Hacker Newsnew | past | comments | ask | show | jobs | submit | more NestedLoopGoBrr's commentslogin

We put our faith into systems built by PhDs every day. People don’t have to understand why airplanes stay in the air in order for them to be the only practical means of rapid international transport.


Doesn't that mean we should trust PhDs who are yelling at the top of their lungs that Internet voting is a bad idea right now?

https://www.nationalacademies.org/news/2018/09/securing-the-...


I can watch an airplane fly and be confident that it's actually flying. I can watch election workers count and be confident that they're actually counting. I don't need to know why something works when I can personally observe it working.

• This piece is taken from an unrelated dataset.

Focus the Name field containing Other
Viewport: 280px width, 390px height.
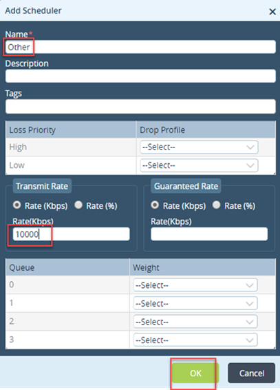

But I can't observe the operation of an electronic voting system. All I can see is the result, and a fraudulent result looks very much like a legitimate result. I'm forced to understand it (which is likely impossible considering the complexity of modern hardware) or to trust people who have incentives to cheat me.


It's also inconsequential when people say that planes are a lie from the fake news media. Science works whether or not you believe in it. Elections, not so much.

If people just decide not to believe the results of an election, then democracy falls apart.


Because the fact that the maths add up to allowing for planes to fly doesn't need to be understood to be accepted. On the other hand, the process of electing a representative from a group must be understood to not be contested or misrepresented.


But people do have to understand at least at a high level why the announced result matches what the voters put in. The whole point of a voting system is not to pick a winner, but convincingly show that the loser(s) lost.

Undermining trust in the voting system is an old trick. Unless the voting system can show such allegations to be wrong, its results will remain disputed.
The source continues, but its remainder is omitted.